Say how many lines in the records hold "target". Nothing but the number should be given.

- _MATERIAL TO PROCESS_
• • • • •

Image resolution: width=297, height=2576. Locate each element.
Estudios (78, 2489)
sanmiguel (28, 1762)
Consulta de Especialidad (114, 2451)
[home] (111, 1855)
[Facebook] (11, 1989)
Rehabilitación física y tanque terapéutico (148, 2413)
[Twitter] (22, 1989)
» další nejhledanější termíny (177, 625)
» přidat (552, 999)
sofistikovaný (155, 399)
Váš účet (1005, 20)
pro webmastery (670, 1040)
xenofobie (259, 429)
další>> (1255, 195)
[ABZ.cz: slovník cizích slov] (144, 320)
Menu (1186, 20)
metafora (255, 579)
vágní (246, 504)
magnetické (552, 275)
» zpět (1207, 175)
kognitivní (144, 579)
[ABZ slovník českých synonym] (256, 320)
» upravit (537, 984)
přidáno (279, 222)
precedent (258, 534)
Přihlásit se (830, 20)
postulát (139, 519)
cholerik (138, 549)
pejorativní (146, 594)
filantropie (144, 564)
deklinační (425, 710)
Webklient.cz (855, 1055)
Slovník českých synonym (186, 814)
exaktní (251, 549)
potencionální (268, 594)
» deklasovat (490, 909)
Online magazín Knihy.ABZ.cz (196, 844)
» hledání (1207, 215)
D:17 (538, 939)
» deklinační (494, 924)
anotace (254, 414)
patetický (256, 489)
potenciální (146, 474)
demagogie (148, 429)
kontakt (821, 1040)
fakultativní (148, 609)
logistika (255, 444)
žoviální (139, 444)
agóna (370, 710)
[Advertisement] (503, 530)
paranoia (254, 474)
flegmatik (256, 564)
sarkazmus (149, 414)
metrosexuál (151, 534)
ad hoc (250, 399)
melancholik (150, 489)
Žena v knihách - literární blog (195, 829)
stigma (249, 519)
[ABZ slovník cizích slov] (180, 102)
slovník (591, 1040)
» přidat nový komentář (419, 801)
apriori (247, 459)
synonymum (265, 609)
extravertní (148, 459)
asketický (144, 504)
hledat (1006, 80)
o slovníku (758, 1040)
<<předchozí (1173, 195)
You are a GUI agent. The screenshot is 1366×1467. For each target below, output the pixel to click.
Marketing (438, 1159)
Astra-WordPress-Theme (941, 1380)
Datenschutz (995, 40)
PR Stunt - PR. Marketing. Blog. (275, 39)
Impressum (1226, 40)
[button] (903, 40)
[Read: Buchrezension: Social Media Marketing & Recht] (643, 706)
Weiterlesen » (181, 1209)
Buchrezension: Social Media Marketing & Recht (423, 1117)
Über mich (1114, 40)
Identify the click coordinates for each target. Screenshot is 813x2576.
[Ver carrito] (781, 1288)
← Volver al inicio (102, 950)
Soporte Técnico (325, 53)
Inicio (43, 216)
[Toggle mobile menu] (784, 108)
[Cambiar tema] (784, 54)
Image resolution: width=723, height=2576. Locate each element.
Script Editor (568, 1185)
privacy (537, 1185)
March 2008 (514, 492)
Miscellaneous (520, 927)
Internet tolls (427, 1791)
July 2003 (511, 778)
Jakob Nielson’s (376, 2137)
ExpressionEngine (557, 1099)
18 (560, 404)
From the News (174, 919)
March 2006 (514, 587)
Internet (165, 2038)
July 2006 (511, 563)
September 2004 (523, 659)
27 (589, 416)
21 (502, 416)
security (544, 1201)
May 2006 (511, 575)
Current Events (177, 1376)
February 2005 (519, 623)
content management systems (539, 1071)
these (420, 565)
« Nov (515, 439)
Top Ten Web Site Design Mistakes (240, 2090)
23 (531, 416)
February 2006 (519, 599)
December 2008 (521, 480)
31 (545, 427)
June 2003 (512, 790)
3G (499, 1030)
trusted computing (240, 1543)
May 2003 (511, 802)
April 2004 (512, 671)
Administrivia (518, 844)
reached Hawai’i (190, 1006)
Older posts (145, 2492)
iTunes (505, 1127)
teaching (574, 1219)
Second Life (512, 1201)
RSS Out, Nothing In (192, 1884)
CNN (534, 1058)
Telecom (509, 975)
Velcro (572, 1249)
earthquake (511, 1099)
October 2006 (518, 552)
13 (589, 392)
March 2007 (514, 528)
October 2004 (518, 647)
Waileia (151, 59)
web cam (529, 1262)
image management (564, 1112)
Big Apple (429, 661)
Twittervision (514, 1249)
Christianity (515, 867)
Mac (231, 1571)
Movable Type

• • • • •

- _ANSWER TO THIS TASK_
2